On wood and stream the hills look down,
On farm and orchard-land;
And o'er the hills she came to me
Through wildrose-brake and blackberry,
The hill-winds hand in hand.
The hills look down on home and field,
On wood and winding stream;
And o'er the hills she came along,
Upon her lips a wildwood song,
And in her eyes a dream.
On home and field the hills look down,
On stream and hill-locked wood;
And breast-deep, with disordered hair,
Fair in the wildrose tangle there,
A sudden while she stood.
O hills, that look on rock and road,
On grove and harvest-field,
To whom God giveth rest and peace,
And slumber, that is kin to these,
And visions unrevealed!
O hills, that look on road and rock,
On field and fruited grove,
No more shall I find peace and rest
In you, since entered in my breast
God's sweet unrest of love!

THE WHITE VIGIL

I
Last night I dreamed I saw you lying dead,
And by your sheeted form stood all alone:
Frail as a flower you lay upon your bed,
And on your face, through the wide casement, shone
The moonlight, pale as I, who kissed you there,
So young and fair, white violets in your hair.
Oh, sick with suffering was my soul; and sad
To breaking was my heart that would not break;
And for my soul's great grief no tear I had,
No lamentation for my heart's deep ache;
Yet what I bore seemed more than I could bear,
Beside you there, white violets in your hair.
A white rose, blooming at the window-bar,
And, glimmering in it, like a firefly caught
Upon the thorns, the light of one white star,
Looked in on you, as if they felt and thought,
As did my heart,—"How beautiful and fair
And young she lies, white violets in her hair!"
And so we looked upon you, white and still,
The star, the rose, and I. The moon had past,
Like a pale traveler, behind the hill
With all her sorrowful silver.

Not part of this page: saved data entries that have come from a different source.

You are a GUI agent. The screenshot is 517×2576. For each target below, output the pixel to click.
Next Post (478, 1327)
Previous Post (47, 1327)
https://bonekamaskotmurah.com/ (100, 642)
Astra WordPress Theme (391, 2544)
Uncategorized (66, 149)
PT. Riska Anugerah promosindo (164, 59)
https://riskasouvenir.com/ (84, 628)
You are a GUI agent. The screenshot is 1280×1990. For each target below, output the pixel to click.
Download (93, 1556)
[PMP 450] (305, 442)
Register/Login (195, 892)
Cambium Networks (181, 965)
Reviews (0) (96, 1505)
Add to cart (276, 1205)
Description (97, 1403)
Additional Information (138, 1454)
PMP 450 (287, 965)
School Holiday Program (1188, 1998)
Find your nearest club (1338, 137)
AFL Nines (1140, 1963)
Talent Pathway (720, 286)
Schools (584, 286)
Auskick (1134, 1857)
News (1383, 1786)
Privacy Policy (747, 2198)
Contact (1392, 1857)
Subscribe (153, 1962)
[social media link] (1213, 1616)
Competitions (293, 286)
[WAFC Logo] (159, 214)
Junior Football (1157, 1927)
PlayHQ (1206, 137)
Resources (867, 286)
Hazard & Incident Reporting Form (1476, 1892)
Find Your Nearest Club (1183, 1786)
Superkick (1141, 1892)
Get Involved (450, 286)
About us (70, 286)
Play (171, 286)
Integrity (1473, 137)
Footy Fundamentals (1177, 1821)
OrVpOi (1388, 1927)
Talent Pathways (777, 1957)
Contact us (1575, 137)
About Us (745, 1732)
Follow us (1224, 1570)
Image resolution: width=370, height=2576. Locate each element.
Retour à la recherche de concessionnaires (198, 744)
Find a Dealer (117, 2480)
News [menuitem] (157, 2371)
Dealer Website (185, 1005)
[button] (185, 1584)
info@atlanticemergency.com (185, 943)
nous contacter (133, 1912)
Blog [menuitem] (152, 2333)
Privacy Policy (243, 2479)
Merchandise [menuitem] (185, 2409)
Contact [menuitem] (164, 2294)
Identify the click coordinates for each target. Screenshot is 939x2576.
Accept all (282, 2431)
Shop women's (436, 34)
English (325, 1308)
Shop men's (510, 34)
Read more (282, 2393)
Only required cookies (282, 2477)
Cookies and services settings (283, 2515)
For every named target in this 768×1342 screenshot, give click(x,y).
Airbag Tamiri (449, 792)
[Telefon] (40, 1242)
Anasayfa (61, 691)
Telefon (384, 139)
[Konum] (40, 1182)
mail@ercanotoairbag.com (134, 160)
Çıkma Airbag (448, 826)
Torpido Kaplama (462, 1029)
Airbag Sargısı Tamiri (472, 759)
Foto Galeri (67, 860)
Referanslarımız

And at last
Darkness and tears and you, who did not care,
Lying so still, white violets in your hair.

A STUDY IN GRAY

A woman, fair to look upon,
Where waters whiten with the moon;
Around whom, glimmering o'er the lawn,
The white moths swoon.
A mouth of music; eyes of love;
And hands of blended snow and scent,
That touch the pearly shadow of
An instrument.
And low and sweet that song of sleep
After the song of love is hushed;
While all the longing, here, to weep,
Is held and crushed.
Then leafy silence, that is musk
With breath of the magnolia tree,
While dwindles, moth-white, through the dusk
Her drapery.
Let me remember how a heart
Wrote its romance upon that night!—
God help my soul to read each part
Of it aright!
And like a dead leaf shut between
A book's dull chapters, stained and dark,
That page, with immemorial green,
Of life I mark.
II
It is not well for me to hear
That song's appealing melody:
The pain of loss comes all too near,
Through it, to me.
The loss of her whose love looks through
The mist death's hand hath hung between—
Within the shadow of the yew
Her grave is green.
Ah, dream that vanished long ago!
Oh, anguish of remembered tears!
And shadow of unlifted woe
Athwart the years!
That haunt the sad rooms of my days,
As keepsakes of unperished love,
Where pale the memory of her face
Hangs, framed above.
This olden song of love and sleep,
She used to sing, is now a spell
That opens doors within the deep
Of my heart's hell,
In music making visible
One soul-assertive memory,
That steals unto my side to tell
My loss to me.

AT VESPERS

High up in the organ-story
A girl stands, slim and fair;
And touched with the casement's glory
Gleams out her radiant hair.
The young priest kneels at the altar,
Then lifts the Host above;
And the psalm intoned from the psalter
Is pure with patient love.
A sweet bell chimes; and a censer
Swings, gleaming, in the gloom;
The candles glimmer and denser
Rolls up the pale perfume.
Then high in the organ choir
A voice of crystal soars,
Of patience and soul's desire,
That suffers and adores.
And out of the altar's dimness
An answering voice doth swell,
Of passion that cries from the grimness
And anguish of its own hell.
High up in the organ-story
One kneels with a girlish grace;
And, touched with the vesper glory,
Lifts her madonna face.
One stands at the cloudy altar,
A form bowed down and thin;
The text of the psalm in the psalter
He chants is sorrow and sin.

Transcriber notes:

P. 61. Stanza 'X' should be 'IX', changed to 'IX'.

P. 178. Added end quotation and the end of the stanza.

P. 274. Added opening quote to "My heart is full of lightness!".

Fixed various punctuation.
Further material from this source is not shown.